Familiar landscape lured Scandinavians

By Stuart Eskenazi
Seattle Times staff reporter


Members of the Puget Sound Fisheries Association committee pose at the 1913 opening of Fisherman's Terminal.

They gazed west from their new homes and were reminded of the places they had left. Comforted by the familiar, they spread the word. Northern European immigrants wrote letters home, raving about economic opportunities and living conditions in the Pacific Northwest.

"The jagged summits of the Olympics now appeared clear and cold, sticking out of the dark, green bank of firs on the foothills. I thought of Norway. This scene was different but just as beautiful," wrote O.B. Iverson, a Norwegian immigrant who settled north of Seattle in the 19th century.

With come-ons such as that, it's no wonder they came. By 1910, about one-third of Seattle's foreign-born residents hailed from Sweden, Norway, Denmark or Finland. They established a Nordic community in Ballard and defined a young city's ethnic identity — a legacy that endures.

City still quite white

The city's racial and ethnic mix today is not like the olden days, but the fact remains that 150 years after five white families from the Midwest and Northeast settled at Alki, the city's visage is still quite white. Among the 30 U.S. cities with populations over 500,000, Seattle's non-Hispanic white population of 68 percent ranks second behind only Portland.

The city's minority population has gone from less than 6 percent in 1950 to 32 percent in 2000, according to the U.S. census. Asians, the city's most prominent racial minority, have settled in Seattle since the 1800s. Yet they do not define Seattle in the way they define San Francisco.

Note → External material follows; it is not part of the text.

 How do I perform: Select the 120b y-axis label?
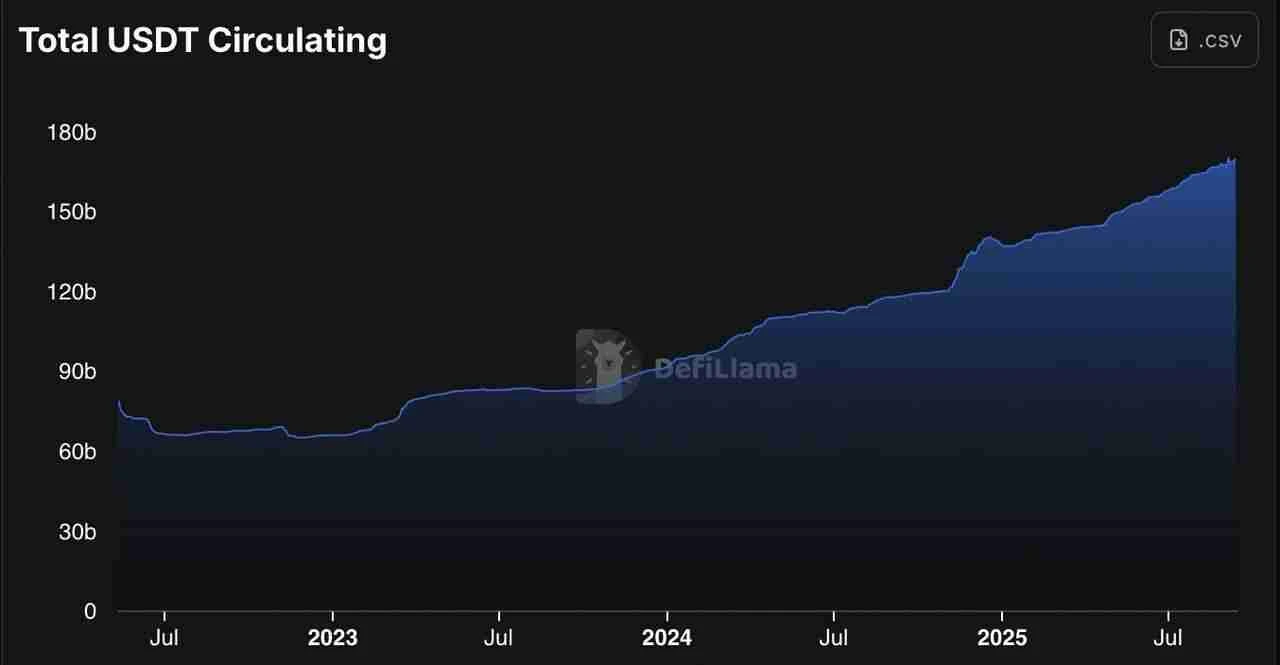click(x=71, y=292)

Blacks, slow to migrate to Seattle, came in significant numbers during the decade of World War II. But the percentage of blacks living within the city is now declining.

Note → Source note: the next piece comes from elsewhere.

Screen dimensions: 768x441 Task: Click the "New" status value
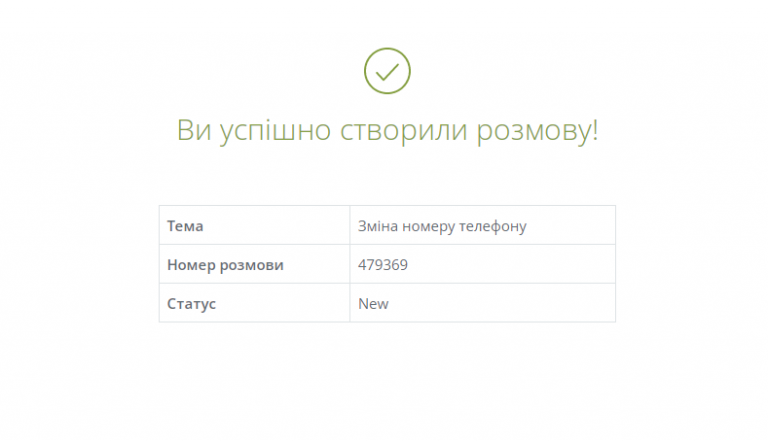point(373,304)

"The reality is the booming areas for African Americans have not been in the Pacific Northwest," said Quintard Taylor, a University of Washington ethnic-studies professor whose book, "The Forging of a Black Community — Seattle's Central District from 1870 through the Civil Rights Era," is a supreme source of local black history.

Word of mouth, such as a letter back home, amplifies the settlement patterns for a city.

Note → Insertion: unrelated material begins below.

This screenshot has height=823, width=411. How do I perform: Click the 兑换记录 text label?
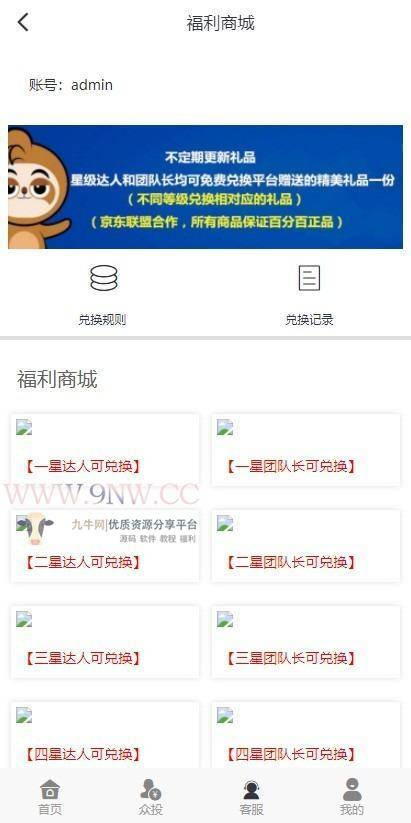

"When the population is small," Taylor said, "there also is a small network out there encouraging people to come."

Scandinavians felt at home

Seattle became the last outpost for Scandinavian immigrants whose first stop was Minnesota or the Dakotas. Elen Hevly, who settled along the Stillaguamish River in the 19th century in what is today Snohomish County, wrote her sister in the Dakotas, touting the Northwest's temperate climate.

"Now we are in full swing of summer and, if I remember correctly, it isn't any warmer here than in Norway. We can well have a fire in the stove as it is always cool and one can sleep just as well in summer as in winter," she wrote.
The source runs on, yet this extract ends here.